Un inizio senza fine. Dopo i 5 km, ho provato i 10 km con la Hunger Run e dai 10 sono passata ai 13 con l’Appia Run. Poi ho pensato: adesso mi tocca la mezza maratona! Ho accolto la sfida che lanciavo a me stessa e mi sono messa al lavoro per la Roma-Ostia, tutta da sola. Una grande avventura. La mia prima Roma-Ostia finita in due ore nel 2014 è stata l’occasione di una bella meditazione mentre sudavo sodo sulla famosa salita. Mi sono venute in mente le parole di San Paolo ai Filippesi: «Io corro verso la meta per raggiungere il premio che Dio ci chiama a ricevere lassù, in Cristo Gesù» (3,14). E mi sono messa a pensare se la volontà che stavo impegnando, le forze che andavo a cercare dentro me per continuare fino al traguardo, potessero essere così anche per la mia sequela di Cristo. Sentire la forza, la determinazione, il desiderio, la motivazione mi dava una spinta per la mia vita di fede, per la mia vita di ogni giorno. Se ce la metti tutta per la corsa, se ce la fai a superarti per raggiungere il traguardo, per la gioia di arrivare alla fine, per la soddisfazione di sentire che ce l’hai fatta, allora la vita tua può assumere questo stesso appassionante vigore.

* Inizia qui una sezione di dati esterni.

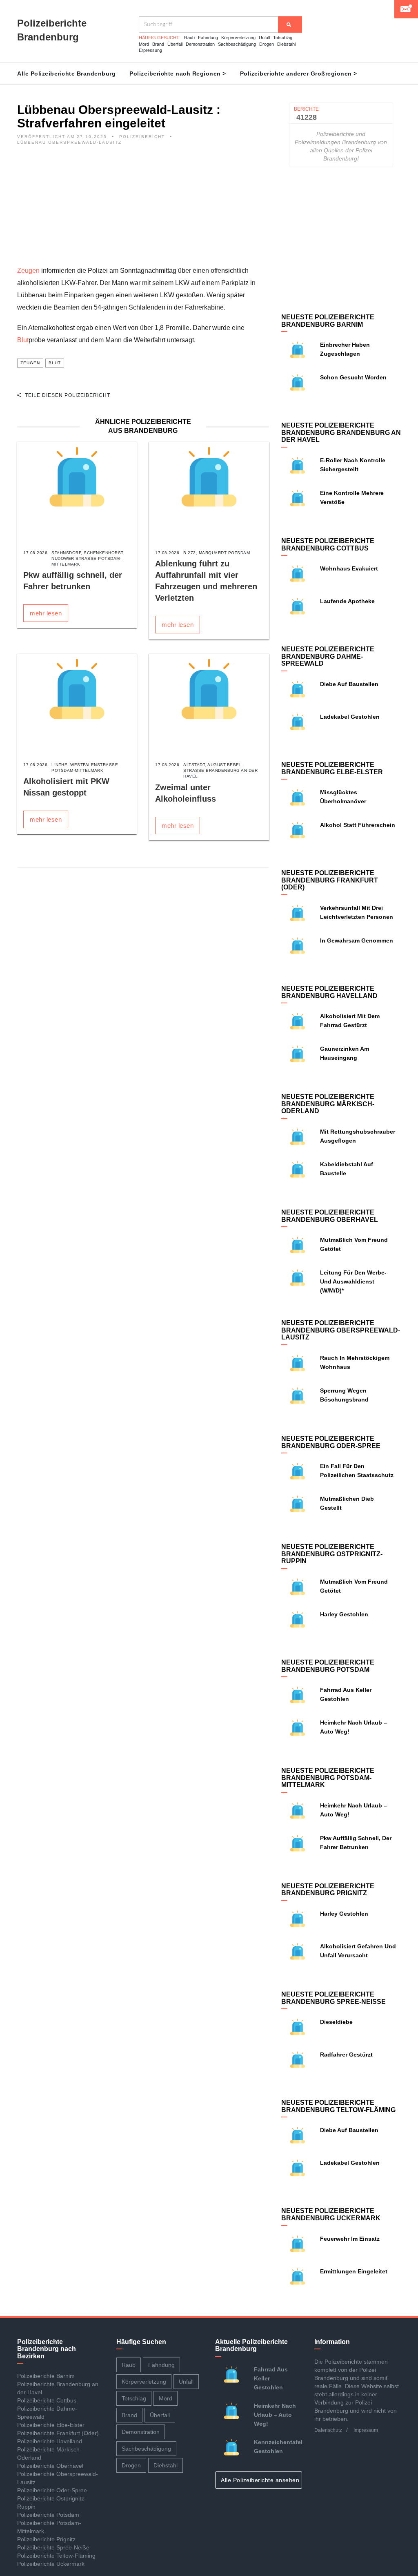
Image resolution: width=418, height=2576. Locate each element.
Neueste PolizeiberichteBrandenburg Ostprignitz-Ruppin (331, 1553)
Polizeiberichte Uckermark (50, 2563)
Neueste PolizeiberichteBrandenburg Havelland (329, 992)
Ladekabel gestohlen (350, 716)
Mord (144, 44)
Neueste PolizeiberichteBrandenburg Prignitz (327, 1890)
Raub (189, 37)
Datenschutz (328, 2430)
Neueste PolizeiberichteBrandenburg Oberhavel (329, 1216)
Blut (23, 339)
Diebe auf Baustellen (349, 684)
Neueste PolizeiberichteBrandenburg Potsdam (327, 1666)
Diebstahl (286, 44)
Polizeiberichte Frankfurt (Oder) (58, 2433)
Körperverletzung (238, 37)
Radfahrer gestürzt (346, 2054)
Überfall (174, 44)
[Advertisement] (143, 207)
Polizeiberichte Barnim (46, 2376)
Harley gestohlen (344, 1614)
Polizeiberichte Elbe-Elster (50, 2425)
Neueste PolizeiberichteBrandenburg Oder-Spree (330, 1442)
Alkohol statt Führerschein (357, 825)
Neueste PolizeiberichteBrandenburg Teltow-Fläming (338, 2106)
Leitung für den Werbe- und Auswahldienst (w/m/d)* (353, 1281)
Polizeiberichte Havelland (49, 2441)
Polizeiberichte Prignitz (46, 2539)
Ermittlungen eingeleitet (353, 2271)
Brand (158, 44)
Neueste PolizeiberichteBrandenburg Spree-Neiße (333, 1998)
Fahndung (208, 37)
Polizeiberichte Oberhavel (50, 2465)
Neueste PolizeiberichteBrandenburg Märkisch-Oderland (327, 1103)
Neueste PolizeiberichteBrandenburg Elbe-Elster (332, 768)
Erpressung (150, 50)
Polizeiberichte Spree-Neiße (53, 2547)
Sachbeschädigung (237, 44)
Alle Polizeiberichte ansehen (261, 2480)
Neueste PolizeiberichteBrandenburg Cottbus (327, 544)
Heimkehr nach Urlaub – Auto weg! (275, 2414)
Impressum (366, 2430)
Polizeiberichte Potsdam (48, 2514)
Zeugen (28, 270)
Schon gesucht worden (353, 377)
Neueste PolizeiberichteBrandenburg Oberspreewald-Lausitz (340, 1330)
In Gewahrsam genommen (356, 940)
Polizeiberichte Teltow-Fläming (56, 2555)
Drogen (266, 44)
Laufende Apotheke (347, 601)
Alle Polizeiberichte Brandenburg (66, 73)
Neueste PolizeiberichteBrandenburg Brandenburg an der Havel (341, 432)
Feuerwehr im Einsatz (350, 2238)
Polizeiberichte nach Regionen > (177, 73)
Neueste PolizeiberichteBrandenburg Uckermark (330, 2214)
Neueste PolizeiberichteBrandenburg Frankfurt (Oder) (329, 880)
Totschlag (282, 37)
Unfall (264, 37)
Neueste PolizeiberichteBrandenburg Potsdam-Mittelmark (327, 1777)
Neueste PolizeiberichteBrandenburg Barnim (327, 321)
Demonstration (200, 44)
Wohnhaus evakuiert (349, 568)
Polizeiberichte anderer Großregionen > (298, 73)
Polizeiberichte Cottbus (46, 2400)
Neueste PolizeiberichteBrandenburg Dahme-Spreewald (327, 656)
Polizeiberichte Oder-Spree (52, 2490)
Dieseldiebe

 C’è una gara che hai corso anche nel 2019, la Via Pacis che collega i luoghi delle grandi religioni a Roma. Sembri particolarmente legata a questa mezza maratona…

La prima edizione della Via Pacis nel 2017 è stata un’esperienza particolare. L’ho corsa con una tendinite. Da subito ho capito che avrei dovuto fare alleanza con questo dolore se volevo andare fino alla fine. Ed è stato per me una bella esperienza passare dalla lotta contro me stessa, quasi dal volere negare il dolore, all’accoglienza e all’alleanza con il dolore per trovare il ritmo nell’ascolto del mio corpo. Unirsi ed insieme continuare a correre ed è stato una bellissima vittoria. Nell’edizione della Via Pacis 2018, ho fatto l’esperienza che mi ha commossa fino alle lacrime, della sollecitudine e dell’attenzione all’altro che c’è stata nei miei confronti. Per uno stupido sbilanciamento, volendo afferrare un ristoro al volo, mi sono ritrovata per terra. Mi stavano accanto in quel momento due pacer che dovevano mantenere il ritmo. Mi sono rimessa in piedi velocemente, ma subito si sono preoccupati di me mentre già avevo ripreso la corsa, per darmi acqua e poi: “dai, rallentiamo un po’ così riprendi il ritmo!”. Poi hanno continuato e io ho continuato al mio ritmo stupita da questa caduta, ma con la voglia raddoppiata di arrivare alla fine. Passata la linea… che sorpresa! Mi aspettava una delle due pacer per congratularsi e precipitarsi a prendere la medaglia per mettermela al collo: “Te la sei davvero meritata!” Mi sono proprio commossa. Che bel gesto, che bella attenzione da una sconosciuta per una sconosciuta, ma sorelle di corsa!